## Work instructions
Copy each line below that contains the string "link". Letter case matters.

## Provided entries
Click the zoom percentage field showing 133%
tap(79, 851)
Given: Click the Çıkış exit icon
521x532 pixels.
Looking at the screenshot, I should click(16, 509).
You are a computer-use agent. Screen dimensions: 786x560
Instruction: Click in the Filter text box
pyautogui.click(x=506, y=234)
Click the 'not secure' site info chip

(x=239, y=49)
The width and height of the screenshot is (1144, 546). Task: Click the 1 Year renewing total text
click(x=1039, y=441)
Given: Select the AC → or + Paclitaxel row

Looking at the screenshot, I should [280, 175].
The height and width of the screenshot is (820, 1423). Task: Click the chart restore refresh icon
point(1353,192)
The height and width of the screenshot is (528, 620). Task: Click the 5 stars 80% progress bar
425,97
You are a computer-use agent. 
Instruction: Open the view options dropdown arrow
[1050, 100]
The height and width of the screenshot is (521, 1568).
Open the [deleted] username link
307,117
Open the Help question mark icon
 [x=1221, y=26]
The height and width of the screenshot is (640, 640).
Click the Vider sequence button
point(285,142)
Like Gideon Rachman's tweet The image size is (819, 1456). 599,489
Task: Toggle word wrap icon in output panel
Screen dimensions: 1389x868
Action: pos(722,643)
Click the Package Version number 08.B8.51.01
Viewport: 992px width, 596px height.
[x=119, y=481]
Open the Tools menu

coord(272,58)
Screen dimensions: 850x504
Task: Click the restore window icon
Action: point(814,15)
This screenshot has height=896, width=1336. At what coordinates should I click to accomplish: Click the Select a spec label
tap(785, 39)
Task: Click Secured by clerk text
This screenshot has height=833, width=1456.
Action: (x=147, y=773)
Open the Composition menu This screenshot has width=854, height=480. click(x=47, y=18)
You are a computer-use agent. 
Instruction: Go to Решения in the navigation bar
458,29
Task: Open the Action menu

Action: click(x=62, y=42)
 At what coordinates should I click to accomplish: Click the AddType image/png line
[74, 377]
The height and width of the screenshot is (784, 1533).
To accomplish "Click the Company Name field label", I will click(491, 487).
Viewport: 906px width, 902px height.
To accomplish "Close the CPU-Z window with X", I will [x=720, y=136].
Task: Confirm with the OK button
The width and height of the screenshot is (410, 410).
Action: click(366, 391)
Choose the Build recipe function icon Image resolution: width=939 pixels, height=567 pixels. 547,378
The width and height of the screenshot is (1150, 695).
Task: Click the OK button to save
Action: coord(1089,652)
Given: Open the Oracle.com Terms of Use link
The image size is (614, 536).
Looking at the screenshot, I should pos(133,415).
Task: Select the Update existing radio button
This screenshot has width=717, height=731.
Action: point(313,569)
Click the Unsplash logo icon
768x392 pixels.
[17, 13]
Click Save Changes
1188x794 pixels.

## Exercise answer
Open the [deleted] username link
Given: Open the Oracle.com Terms of Use link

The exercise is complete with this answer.